Bush thinking hard about his library





President Bush had dinner last month on the Stanford University campus at the home of George P. Shultz, who was President Ronald Reagan's secretary of state, and the topic of conversation was not, as might be expected, the war in Iraq. Instead, guests said, Mr. Bush spent the evening focused on how he could create a public policy center with his presidential library after he leaves office in 2009.

The dozen or so guests at the dinner included directors and fellows of the Hoover Institution, the Stanford-affiliated policy center with close ties to the Bush White House. Mr. Bush spent most of his time, guests said, grilling the center's director, John Raisian, about the pros and cons of having an organization like Hoover within the confines of an institution like Stanford.

Whatever Mr. Bush decides, one thing is obvious: Two and a half years before he leaves office, with his popularity at record lows, Mr.
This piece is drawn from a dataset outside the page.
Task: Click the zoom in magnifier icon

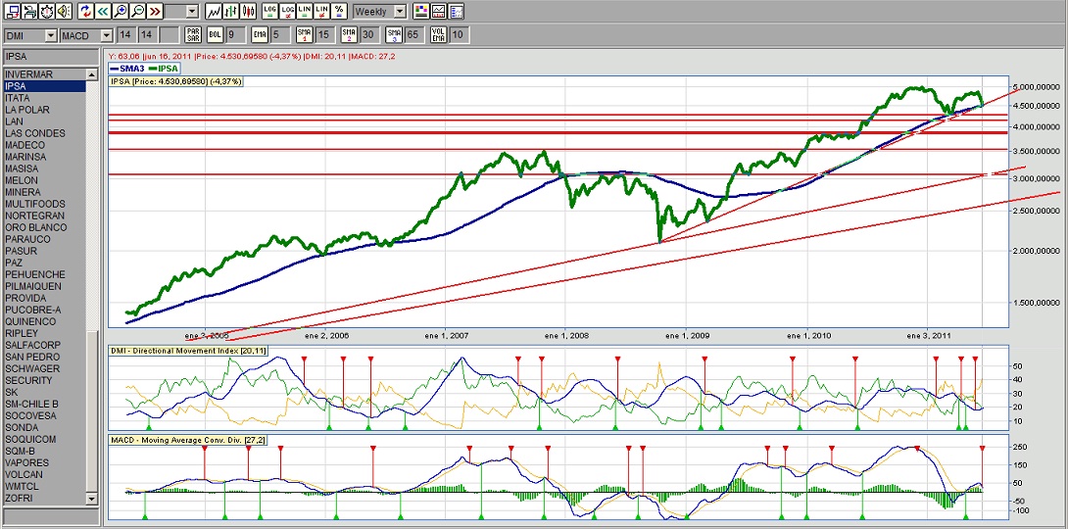Action: [x=120, y=12]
Bush is actively thinking ahead to his post-White House life. His dinner with Mr. Shultz, a Hoover fellow, offers a glimpse into how the president wants to spend at least some of his time and influence his legacy — after he leaves office.

At this point, Southern Methodist University in Dallas is considered the favorite to get Mr. Bush's presidential library and policy center, but the University of Dallas and Baylor University in Waco, Tex., near the president's ranch, are also in the running. All three universities have submitted formal proposals to the Bush library selection committee, led by Donald Evans.